REQUESTS ::
A. Which actresses does the polygamy post name? List each one once.
B. Repeat the passage of the polygamy post between "Polygs n' Me" and "will eventually come.", inclusive.

Polygs n' Me
"Do you Brenda, Trish and Angie promise to love, honor and obey this old dude no matter how wrinkled up and nasty his business might be?"
Posted By: |
The Boneman |
Posted On: |
Thu Jul 6th, 2006 |
Note: this one starts off kind of dull and informational, but hang in there, the jokes will eventually come.
Polygamy is getting to be big news anymore, you got this Warren Jeffs character (lucky for him he was born into Polygamy, because that dude couldn't get laid in Vegas with a brief case full of Benjamins) He's high on the list of the FBI's most wanted and I just saw on the news last night that the Arizona cops are trying to arrest the pligs on their side of the border for "having sex with underaged girls" because in Arizona polygamy is "legal." Being a Utahn that just totally pisses me off, because Utah is the brunt of every plig joke in the book, and yet in Arizona you can have all the wives you can stomach. So next time you go to make a Mormon/Polyg joke just remember, at least it's against the law in Utah.
For those of you somewhere else in the world who watch Big Love on HBO and therefore imagine that any Mormon even in a big city can buy 3 houses in a row and drive home from work trying to decide if they feel like boning the older but smoulderingly sexual Jeanne Tripplehorn, the sassy bedroom-eyed Chloe Sevigny (Sevigny is actually an ancient bigamist practice where a man is required to have seven wives) or the spunky, sweet and fresh-faced Ginnifer Goodwin. I'll admit that I enjoy the show myself, but do try to remember that it is a work of Fiction about as true to life as the Teletubbies.
Polygamists, (except for the one's on the lamb) like Jeffs – live in two cities on the Utah Arizona Border – Colorado City Az and Hilldale Ut. It used to be that if the residents would start getting hassled by the Utah police they'd all drive over and live in their Arizona houses and vice versa. For a long time, they pretty much kept to themselves, and for the most part law enforcement officials sort of left them alone. As for the women folk - they look about as much like Jeanne Tripplehorn as I do. You've probably seen news footage – they're pretty much required to cover every inch of their skin except for their faces, and in most cases they should just go ahead and cover those up while they're at it. They all wear their hair pulled back in buns or braids and wear gingham (Little House on the Prairie) dresses over denim pants and gym shoes. A practice intended to stanch out vanity and make them as unattractive to outsiders as possible. It's working fellas, they're all yours.

COLLECTED DATA ::
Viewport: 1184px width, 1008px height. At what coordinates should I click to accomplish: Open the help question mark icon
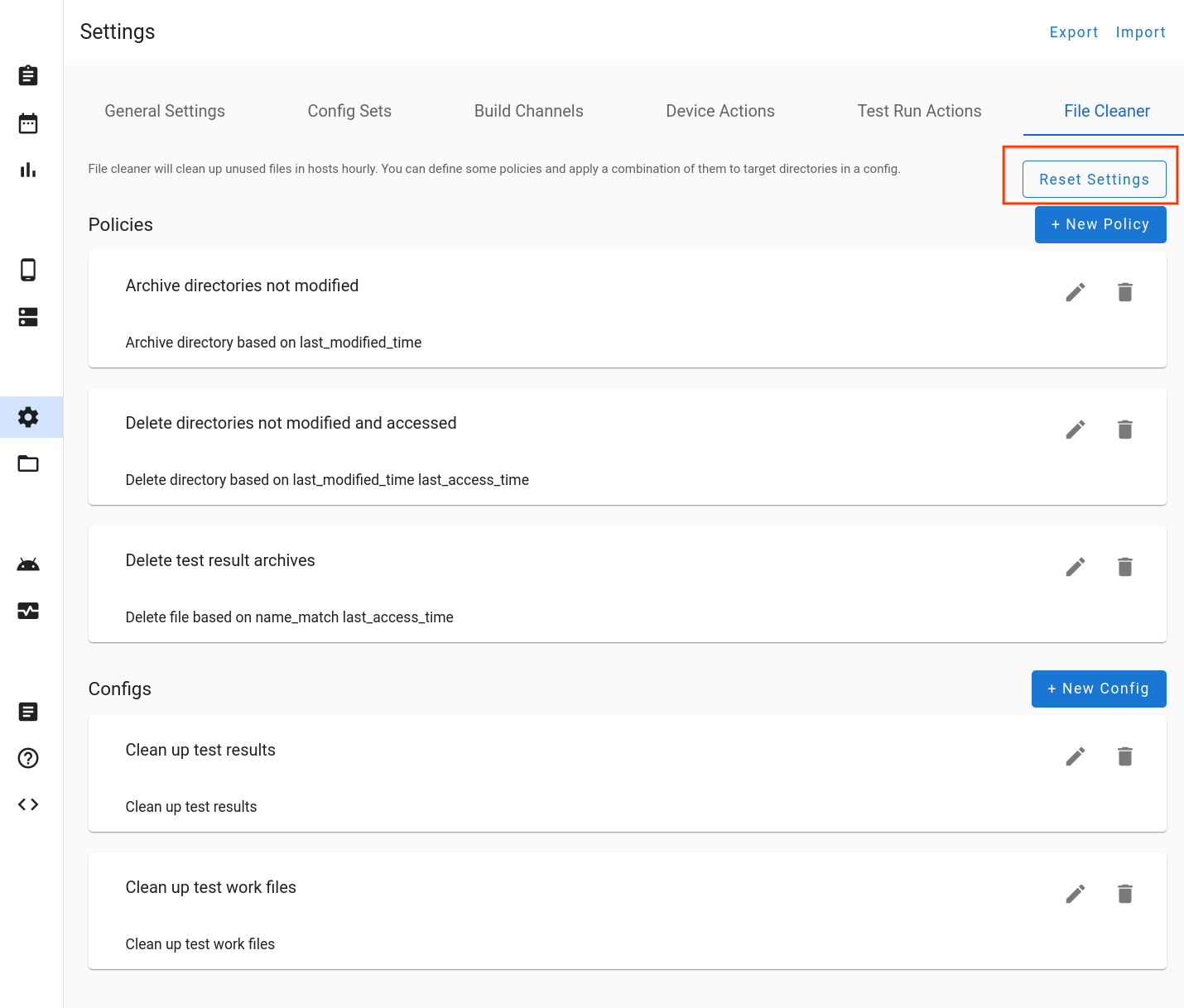pyautogui.click(x=28, y=758)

ANSWERS TO THE PROBLEMS ::
A. Jeanne Tripplehorn, Chloe Sevigny, Ginnifer Goodwin

B.
Polygs n' Me
"Do you Brenda, Trish and Angie promise to love, honor and obey this old dude no matter how wrinkled up and nasty his business might be?"
Posted By: |
The Boneman |
Posted On: |
Thu Jul 6th, 2006 |
Note: this one starts off kind of dull and informational, but hang in there, the jokes will eventually come.